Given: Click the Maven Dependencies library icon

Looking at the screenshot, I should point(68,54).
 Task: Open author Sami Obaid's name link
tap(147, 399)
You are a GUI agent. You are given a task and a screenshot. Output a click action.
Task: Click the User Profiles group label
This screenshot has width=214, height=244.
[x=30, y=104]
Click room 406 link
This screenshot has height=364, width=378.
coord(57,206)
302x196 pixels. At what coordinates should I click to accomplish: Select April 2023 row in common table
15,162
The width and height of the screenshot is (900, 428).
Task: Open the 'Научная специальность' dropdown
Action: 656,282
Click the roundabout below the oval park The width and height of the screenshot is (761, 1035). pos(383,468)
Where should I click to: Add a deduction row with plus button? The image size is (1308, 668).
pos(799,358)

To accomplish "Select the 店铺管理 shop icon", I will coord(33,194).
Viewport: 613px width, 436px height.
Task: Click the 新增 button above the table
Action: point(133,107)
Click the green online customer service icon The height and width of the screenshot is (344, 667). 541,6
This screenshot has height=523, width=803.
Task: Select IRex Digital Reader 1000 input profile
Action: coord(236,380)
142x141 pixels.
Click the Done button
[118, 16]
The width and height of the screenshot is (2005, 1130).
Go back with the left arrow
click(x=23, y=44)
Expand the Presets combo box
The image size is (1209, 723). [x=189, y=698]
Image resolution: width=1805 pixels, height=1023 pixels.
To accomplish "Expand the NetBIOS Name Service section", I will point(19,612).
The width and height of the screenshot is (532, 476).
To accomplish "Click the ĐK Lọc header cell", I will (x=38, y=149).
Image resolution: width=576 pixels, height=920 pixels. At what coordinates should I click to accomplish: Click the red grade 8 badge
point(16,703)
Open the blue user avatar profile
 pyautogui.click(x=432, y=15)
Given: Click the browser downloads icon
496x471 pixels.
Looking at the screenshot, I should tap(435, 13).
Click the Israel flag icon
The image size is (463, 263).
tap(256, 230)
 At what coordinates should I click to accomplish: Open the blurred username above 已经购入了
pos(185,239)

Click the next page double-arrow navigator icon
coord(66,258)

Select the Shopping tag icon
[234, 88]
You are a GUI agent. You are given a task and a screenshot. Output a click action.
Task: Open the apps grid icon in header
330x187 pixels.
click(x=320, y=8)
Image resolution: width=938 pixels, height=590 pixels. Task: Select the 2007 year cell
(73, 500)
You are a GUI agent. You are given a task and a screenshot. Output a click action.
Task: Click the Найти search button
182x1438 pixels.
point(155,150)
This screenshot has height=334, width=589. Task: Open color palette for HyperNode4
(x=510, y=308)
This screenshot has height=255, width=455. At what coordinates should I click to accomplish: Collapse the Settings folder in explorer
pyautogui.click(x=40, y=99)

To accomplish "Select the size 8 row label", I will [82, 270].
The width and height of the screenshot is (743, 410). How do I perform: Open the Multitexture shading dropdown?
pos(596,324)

________________

# Problem to work on:
Reproduce all of the rows above word for word, changing nothing.

# Task response:
Given: Click the Maven Dependencies library icon

Looking at the screenshot, I should point(68,54).
 Task: Open author Sami Obaid's name link
tap(147, 399)
You are a GUI agent. You are given a task and a screenshot. Output a click action.
Task: Click the User Profiles group label
This screenshot has width=214, height=244.
[x=30, y=104]
Click room 406 link
This screenshot has height=364, width=378.
coord(57,206)
302x196 pixels. At what coordinates should I click to accomplish: Select April 2023 row in common table
15,162
The width and height of the screenshot is (900, 428).
Task: Open the 'Научная специальность' dropdown
Action: 656,282
Click the roundabout below the oval park The width and height of the screenshot is (761, 1035). pos(383,468)
Where should I click to: Add a deduction row with plus button? The image size is (1308, 668).
pos(799,358)

To accomplish "Select the 店铺管理 shop icon", I will coord(33,194).
Viewport: 613px width, 436px height.
Task: Click the 新增 button above the table
Action: point(133,107)
Click the green online customer service icon The height and width of the screenshot is (344, 667). 541,6
This screenshot has height=523, width=803.
Task: Select IRex Digital Reader 1000 input profile
Action: coord(236,380)
142x141 pixels.
Click the Done button
[118, 16]
The width and height of the screenshot is (2005, 1130).
Go back with the left arrow
click(x=23, y=44)
Expand the Presets combo box
The image size is (1209, 723). [x=189, y=698]
Image resolution: width=1805 pixels, height=1023 pixels.
To accomplish "Expand the NetBIOS Name Service section", I will point(19,612).
The width and height of the screenshot is (532, 476).
To accomplish "Click the ĐK Lọc header cell", I will (x=38, y=149).
Image resolution: width=576 pixels, height=920 pixels. At what coordinates should I click to accomplish: Click the red grade 8 badge
point(16,703)
Open the blue user avatar profile
 pyautogui.click(x=432, y=15)
Given: Click the browser downloads icon
496x471 pixels.
Looking at the screenshot, I should tap(435, 13).
Click the Israel flag icon
The image size is (463, 263).
tap(256, 230)
 At what coordinates should I click to accomplish: Open the blurred username above 已经购入了
pos(185,239)

Click the next page double-arrow navigator icon
coord(66,258)

Select the Shopping tag icon
[234, 88]
You are a GUI agent. You are given a task and a screenshot. Output a click action.
Task: Open the apps grid icon in header
330x187 pixels.
click(x=320, y=8)
Image resolution: width=938 pixels, height=590 pixels. Task: Select the 2007 year cell
(73, 500)
You are a GUI agent. You are given a task and a screenshot. Output a click action.
Task: Click the Найти search button
182x1438 pixels.
point(155,150)
This screenshot has height=334, width=589. Task: Open color palette for HyperNode4
(x=510, y=308)
This screenshot has height=255, width=455. At what coordinates should I click to accomplish: Collapse the Settings folder in explorer
pyautogui.click(x=40, y=99)

To accomplish "Select the size 8 row label", I will [82, 270].
The width and height of the screenshot is (743, 410). How do I perform: Open the Multitexture shading dropdown?
pos(596,324)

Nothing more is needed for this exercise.